TECH TALK

The culture in our e-commerce

Some emerging problems are, however, far easier to solve.

In Summary
  • E-commerce is now our current reality and soon, people may only be visiting brick and mortar stores out of nostalgia
  • If every vendor sells just one thing and operates their own delivery model for it, then the client needs to handle several deliveries all at once.
Illustration of the convenience of online food delivery
Illustration of the convenience of online food delivery
Image: PXFUEL

Before 2020 and the pandemic, we talked about e-commerce in futuristic terms.

The idea that one day, people would prefer to shop entirely online still seemed far off, as more and more brick and mortar outlets went up.

That’s not the case anymore, as e-commerce is now our current reality and soon, people may only be visiting brick and mortar stores out of nostalgia, or for after-sales services.

The pandemic and resulting shutdowns and lockdowns might not have triggered this change, but they accelerated it at a pace no one could have foreseen just six months ago.

You can now buy nearly everything online or via a simple phone call, and you probably should, because it is safer and more convenient for everyone involved.

But as more and more vendors offer e-commerce as a primary service, it is becoming clear that there are huge gaps that will need to be solved if such enterprises are to survive and customers are to get value for money.

The biggest one, in my view, is culture.

Our execution of e-commerce has more or less followed a watered-down version of the global model, with the few local elements being that we have a thriving mobile money platform and in the absence of proper addresses in most places, riders and other delivery services have come to rely on a combination of persistent calls and Google maps for directions.

Where though, are the cultural elements that keep our local kiosks and neighbourhood supermarkets alive?

Consider this, there is a reason we prefer to shop for everyday items from vendors near where we live and work.
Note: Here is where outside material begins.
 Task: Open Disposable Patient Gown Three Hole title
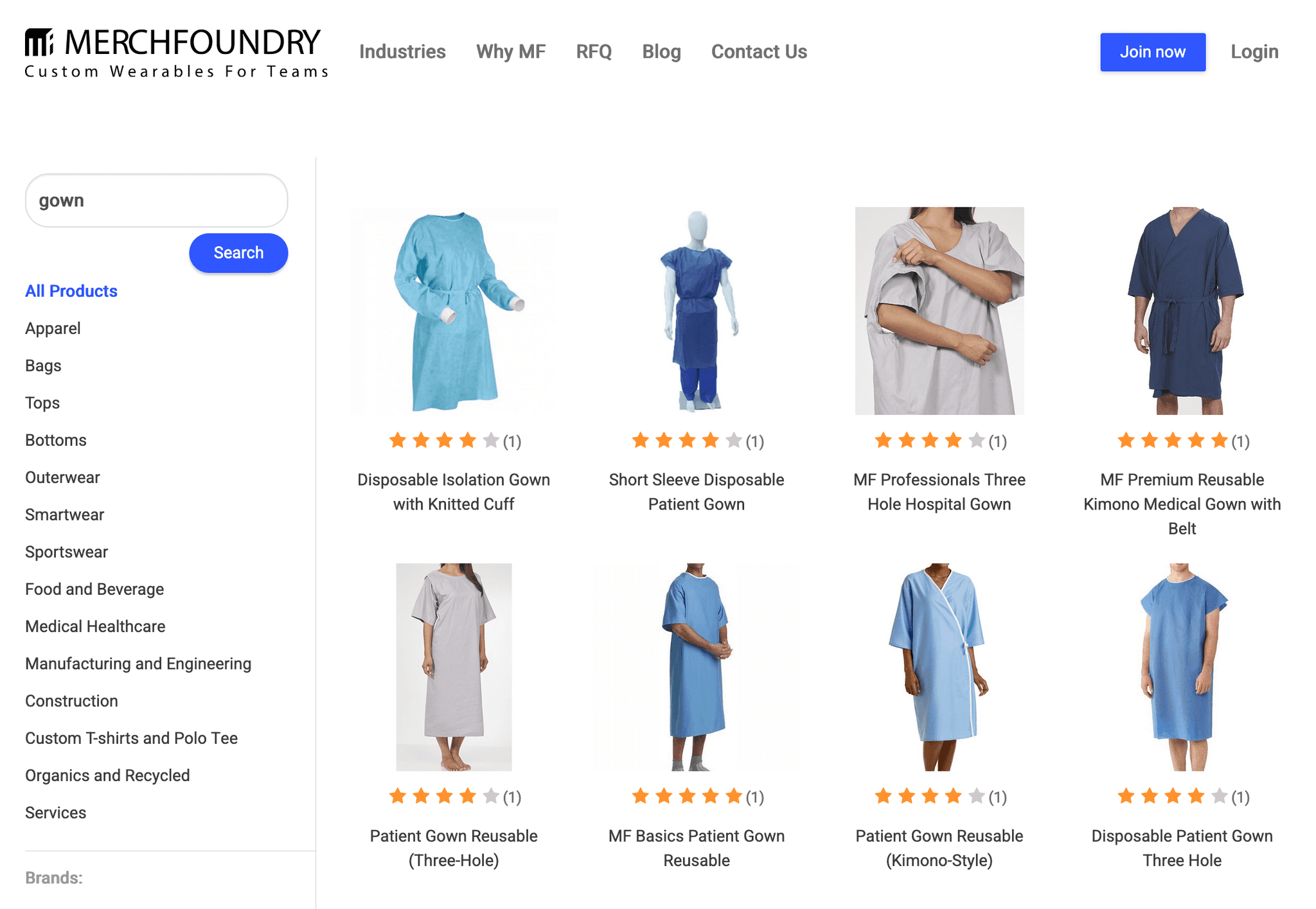coord(1182,848)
Physical proximity to the seller offers more than just a simple buyer-seller relationship.

It, for example, offers a quick turnaround in case the things we’ve bought are defective in any way. The shopkeeper will replace the packet of milk quickly if it turns out to be expired, even if s/he does not see it, because it is the right thing to do.

The same applies to buying say a TV, from an accessible distributor, just in case there’s something wrong with it and you need to take it back.
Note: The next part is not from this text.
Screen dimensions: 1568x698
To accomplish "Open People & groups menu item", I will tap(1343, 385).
Such after-sales services are harder to achieve with e-commerce vendors, especially where they do not have any physical presence in an accessible place.

The only way to get anything done, most times, is to complain openly of social media and hope the repetitional risk forces the vendor to do the right thing.

The seller-buyer dynamics are the same between the shopkeeper and the e-commerce vendor, yet it is seemingly harder to get one to do the right thing than it is with the other.

Monolithic sites such as Amazon fix this by having their own organizational culture and solutions to such complexities.

While a few similar e-commerce platforms exist here with some similar models, none has the kind of monopoly that Amazon has and so each client has to find out for themselves just what happens if a purchase goes wrong.

Add on to the fact that before the pandemic, many online vendors sold one type of product.

This worked because people still bought everyday products from supermarkets and kiosks, shopping online only for things that weren’t necessities.

This has since changed, and you can now even get ready nyama choma and mutura, or the meat products to DIY, delivered right to your doorstep.

Then comes the other problem, what if you need to shop for many things and the only place you can find them now is online?

If every vendor sells just one thing and operates their own delivery model for it, then the client needs to handle several deliveries all at once.

Yet supermarkets exist on the basic premise that it is far easier, and cheaper on overall costs, to buy many things from the same place and organize the delivery for them all at once.

The clashing organizational cultures will be evident, even when it’s clear that some are one-man/one-woman operations.

But of course, there’s a reason why most small-scale e-commerce players do not carry multiple products. It is costly and complicated to hold that much inventory without a clear and predictable market, especially when they are perishables.

Some emerging problems are, however, far easier to solve. You must have seen by now the constant and legitimate complaints of vendors online who offer products for sale but ask potential customers to “DM for prices.” For customers, this suggests many things. One is that there might be different prices for different enquiries, and another is that the lack of a clear price point is a red flag.

Vendors, of course, maybe doing this because they are either undercutting, or even overcharging, their competitors especially where the products are not unique.

But in an open physical market, prices are shouted at you, and negotiations happen within eavesdropping distance of competitors.

offers the customer more choice, as well as ensuring that in their own crude way, the prices remain within market range.

Such options do not exist in e-commerce unless you, as the potential client, do the research first.

There are many other emerging problems that will need market-wide solutions, and probably cultural rules, in our e-commerce present.

This include things like how to verify and rate vendors, how to compare price points, quality control and the practicalities of after-sales services.

It’ll also be interesting to see whether we can find solutions to fraud in e-commerce, such as cases where vendors simply vanish once paid. You’d think that would be easy in a country where a phone number is probably more of an identifier than a national ID card, but it’s not.

For many of these, we only need to look at our traditional markets, and learn from them.